• [DOCUMENT]
********************

A la même époque les portes de la ville existaient encore. Elles sont décrites par Saunier (source 2) avec des vestiges de bastions qui en défendaient l’entrée. Il rajoute qu’en 1707 des corps de garde y existaient encore, couverts de tuiles avec la place de la herse et l’emplacement des bascules de pont-levis. Mme de Bullion, veuve du marquis de Gallardon, demanda à ce que ces tuiles soient enlevées suite au danger que présentait leurs chutes répétitives pour les passants … de ce fait les bâtiments non protégés commencèrent à dépérir.

CPA - Porte Mouton - Gallardon
CPA – Gallardon – Porte Mouton (source geneanet.org )

 

En 1775, les portes de la Bretonnière et de Notre-Dame sont démolies pour servir de matériau lors de l’empierrage des chaussées, l’élargissement du Pont Notre-Dame sur la route de Montlouet et des travaux sur Notre-Dame de la Fontaine. On cherche alors à relancer l’économie de la ville en créant de nouvelles foires (la foire annuelle de la Saint Mathieu n’attirant plus grand monde) et pour cela il faut des chemins d’accès praticables.

Si on essaie de se situer par rapport au plan actuel de la ville, aux noms des rues et ce que l’on sait des démolitions des portes :

  • La  Porte Notre-Dame tout d’abordElle se situait en léger décalage par rapport à l’actuel pont menant à Montlouet, longtemps appelé le Pont Notre-Dame, et situé au bout de l’actuelle rue Notre-Dame en bord du ruisseau de l’Ocre.
  • Puis la Porte de la Bretonnière se situerait au niveau de la mairie, au bout de la rue Pierre Martin.
  • La Porte de la Herse serait à l’intersection entre la route de Gallardon et la rue du Marché au Blé. Elle se situerait par conséquent au niveau du Monument aux Morts – anciennement appelé aussi le « Coin de Gas« 
  • la Porte de Chartres serait logiquement en bas de la rue qui porte son nom actuellement, rue de la Porte de Chartres, en bordure du canal.
  • La Porte Mouton finalement subsistera seule jusqu’en 1848. On la situerait actuellement un peu après la rue descendant vers le collège (vers le hameau de Marly à l’époque), la rue en a gardé le nom rue de la Porte Mouton.

********************

• [DONNÉES FOURNIES]

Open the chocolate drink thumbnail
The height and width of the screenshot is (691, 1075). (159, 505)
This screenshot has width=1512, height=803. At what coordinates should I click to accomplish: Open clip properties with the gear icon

********************

• [CONSIGNE 1]
Les affirmations suivantes s’accordent-elles avec le texte sur les portes de Gallardon ? (a) En 1775, les portes de la Bretonnière et de Notre-Dame furent démolies. (b) Mme de Bullion demanda qu’on ajoute des tuiles aux corps de garde. (c) La Porte Mouton resta seule debout jusqu’en 1848. Répondez par oui ou non pour chacune en citant les mots du texte qui tranchent.
• [CONSIGNE 2]
Reprenez le texte sur les portes de Gallardon à la suite de sa dernière phrase.

• [RÉPONSE 1]
(a) Oui : « En 1775, les portes de la Bretonnière et de Notre-Dame sont démolies »
(b) Non : « demanda à ce que ces tuiles soient enlevées »
(c) Oui : « La Porte Mouton finalement subsistera seule jusqu’en 1848 »

• [RÉPONSE 2]
Pour avoir un aperçu du village à cet époque, je vous renvoie au site généalogique de la famille Pelletier qui présente 2 tableaux : le premier montre la ville avec son enceinte vers 1780, le second au début du XIXe présente la porte Mouton avant sa destruction (collection privée donc je ne vous mets que les miniatures).

Une plaque sur la tour explique que cette dernière a été offerte à la ville de Gallardon en 1913. Don sans doute par le domaine d’Eclimont dont elle était encore une dépendance à la fin du XIXe. Les propriétaires étaient les descendants des marquis de Gallardon et Bullion. Elle est classée aux Monuments historiques la même année.

 

Pourquoi parle-t-on d’Epaule de Gallardon ?
  • parce que sa forme rappelle celle d’une épaule de mouton !
  • pour rappeler le déshonneur de la perte du château ?  Une autre interprétation trouvée dans un vieux texte parle du déshonneur. En effet autrefois une fille déshonorée était appelée « bête épaulée« , ce qui aurait pu par extension être le cas de la forteresse (source 1)

 

 
L’Epaule de Gallardon aujourd’hui

En 2014, la municipalité met en valeur le site. Celui est rendu plus accessible  et agréable car nettoyé, dégagé et fleuri. Des panneaux explicatifs jalonnent la ville dont 2 concernent directement l’Epaule. L’un est sur le site de la tour, et l’autre est plus bas dans la ville concerne l’enceinte).

 

En chiffres :

  • hauteur actuelle 38,4 m
  • diamètre extérieur 18 m – intérieur 9 m
  • épaisseur des murs à la base 4,5 m – au 1er étage 3 m

Elle est construite en pierre meulière de Germonval, un hameau proche. Elle est réputée pour sa solidité. Elle est mélangée de silex, de mortier à la chaux, de sable et de brique pilée.

Selon les panneaux explicatifs du site, l’emprise extérieure du château portait sur 9800 m². Elle était de 5100 m² en intérieur.


Le rez-de-chaussée ne comportait aucune ouverture. Il devait servir de réserve de nourriture et d’armes, et a une hauteur de 10m.

Epaule de Gallardon
Epaule de Gallardon

 

Le premier étage servait de logis pour les soldats. C’est à ce niveau que se situait la porte d’entrée à laquelle on accédait par une échelle.

Il était voûté d’arêtes en blocage et possédait aussi un puits. Ce dernier perçait depuis le bas dans la maçonnerie. On y voit encore une archère et la trace du conduit du foyer qui monte dans l’épaisseur du mur jusqu’au sommet.

Epaule de Gallardon
Conduit de cheminée

Epaule de Gallardon
Archère du 1er étage

 

On y accédait par un escalier aménagé dans l’épaisseur du mur.

Un deuxième étage était séparé du premier par une voûte qui renforçait la structure de la tour. On y voit encore une archère et des vestiges de latrines.

Au troisième étage on distingue les trous permettant de recevoir les poutres du plancher supérieur.

Epaule de Gallardon
Archère du 2eme étage – trace de la voûte sur le bas – trous pour poutres au 3eme

Epaule de Gallardon
créneaux du dernier étage

 

Le dernier étage comportait des créneaux, merlons et mâchicoulis d’où des projectiles étaient lancer sur les assaillants. Ce procédé fut ramené des croisades par le seigneur de Gallardon au XIIIe.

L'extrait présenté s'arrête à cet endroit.